Além disso, Xi classificou os dois países como “grandes potências independentes, visionárias e responsáveis”, reforçando que a cooperação sino-francesa deve ser guiada pelos interesses dos povos e pela estabilidade internacional. O presidente destacou ainda o compromisso com um multilateralismo firme, contraponto direto à crescente polarização política global.
Cooperação estratégica em um cenário tenso
Macron, que tenta fortalecer sua imagem internacional e ampliar a presença francesa no Indo-Pacífico, recebeu o aceno chinês como sinal de abertura diplomática. Enquanto isso, Pequim busca consolidar aliados europeus em meio à pressão dos EUA e às críticas sobre sua postura no comércio global.
Assim, o encontro reforça que a relação entre as duas potências permanece estratégica, apesar das diferenças sobre temas como direitos humanos, guerra na Ucrânia e práticas comerciais.

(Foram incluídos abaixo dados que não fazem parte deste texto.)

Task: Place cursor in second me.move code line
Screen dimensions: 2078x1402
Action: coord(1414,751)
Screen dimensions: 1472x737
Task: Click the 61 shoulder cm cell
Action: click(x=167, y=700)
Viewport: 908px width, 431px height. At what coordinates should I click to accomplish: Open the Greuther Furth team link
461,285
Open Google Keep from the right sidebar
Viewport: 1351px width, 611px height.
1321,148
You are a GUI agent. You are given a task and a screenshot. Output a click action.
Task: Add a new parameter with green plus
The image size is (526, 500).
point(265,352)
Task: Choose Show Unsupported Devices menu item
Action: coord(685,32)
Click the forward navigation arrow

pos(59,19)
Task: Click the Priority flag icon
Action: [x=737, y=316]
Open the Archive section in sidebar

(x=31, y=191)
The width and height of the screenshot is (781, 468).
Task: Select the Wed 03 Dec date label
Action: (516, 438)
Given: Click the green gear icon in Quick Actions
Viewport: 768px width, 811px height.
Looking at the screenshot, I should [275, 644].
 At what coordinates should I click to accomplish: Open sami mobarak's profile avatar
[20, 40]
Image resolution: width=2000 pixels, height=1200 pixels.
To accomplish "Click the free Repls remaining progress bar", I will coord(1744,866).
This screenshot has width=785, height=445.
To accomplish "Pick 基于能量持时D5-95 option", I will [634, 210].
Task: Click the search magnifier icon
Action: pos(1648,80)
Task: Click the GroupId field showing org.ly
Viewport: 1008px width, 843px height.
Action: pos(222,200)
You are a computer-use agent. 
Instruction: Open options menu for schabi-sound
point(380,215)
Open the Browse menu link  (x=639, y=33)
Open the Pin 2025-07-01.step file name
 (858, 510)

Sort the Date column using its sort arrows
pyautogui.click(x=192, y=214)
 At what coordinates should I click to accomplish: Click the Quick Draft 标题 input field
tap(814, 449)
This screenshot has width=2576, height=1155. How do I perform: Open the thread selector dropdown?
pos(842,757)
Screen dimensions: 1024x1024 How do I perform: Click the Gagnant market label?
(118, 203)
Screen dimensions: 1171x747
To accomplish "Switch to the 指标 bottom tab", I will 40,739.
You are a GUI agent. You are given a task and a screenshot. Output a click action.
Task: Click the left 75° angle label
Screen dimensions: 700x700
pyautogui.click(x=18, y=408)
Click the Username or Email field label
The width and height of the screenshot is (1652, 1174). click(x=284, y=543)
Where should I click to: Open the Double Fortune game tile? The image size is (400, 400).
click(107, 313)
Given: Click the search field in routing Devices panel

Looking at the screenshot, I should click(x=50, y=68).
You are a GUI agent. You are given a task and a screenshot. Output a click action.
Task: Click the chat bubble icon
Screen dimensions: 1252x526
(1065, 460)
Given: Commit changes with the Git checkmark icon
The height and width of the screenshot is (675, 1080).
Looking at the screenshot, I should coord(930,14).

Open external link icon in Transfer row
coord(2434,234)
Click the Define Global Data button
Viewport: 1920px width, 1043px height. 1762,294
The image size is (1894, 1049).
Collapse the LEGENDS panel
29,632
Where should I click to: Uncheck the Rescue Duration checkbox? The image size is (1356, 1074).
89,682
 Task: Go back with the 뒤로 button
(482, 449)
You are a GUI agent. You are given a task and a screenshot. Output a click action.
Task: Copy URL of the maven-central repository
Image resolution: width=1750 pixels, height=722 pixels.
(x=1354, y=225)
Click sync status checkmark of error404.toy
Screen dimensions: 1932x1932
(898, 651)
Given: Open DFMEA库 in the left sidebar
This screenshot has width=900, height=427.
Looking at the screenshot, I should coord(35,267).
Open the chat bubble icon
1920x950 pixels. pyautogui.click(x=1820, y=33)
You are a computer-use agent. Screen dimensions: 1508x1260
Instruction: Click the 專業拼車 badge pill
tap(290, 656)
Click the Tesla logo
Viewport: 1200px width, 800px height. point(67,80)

China e França no “lado certo da história”
Xi Jinping afirmou que a parceria deve “permanecer firmemente do lado certo da história”, frase que carrega forte simbolismo político. Ao mesmo tempo, ela sugere que o alinhamento entre os dois países pode influenciar debates internacionais sobre governança global, clima, tecnologia e segurança.
Para a China, manter a França próxima contribui para evitar o isolamento diplomático. Para Macron, estreitar laços com Pequim significa equilíbrio em um tabuleiro dominado por Washington.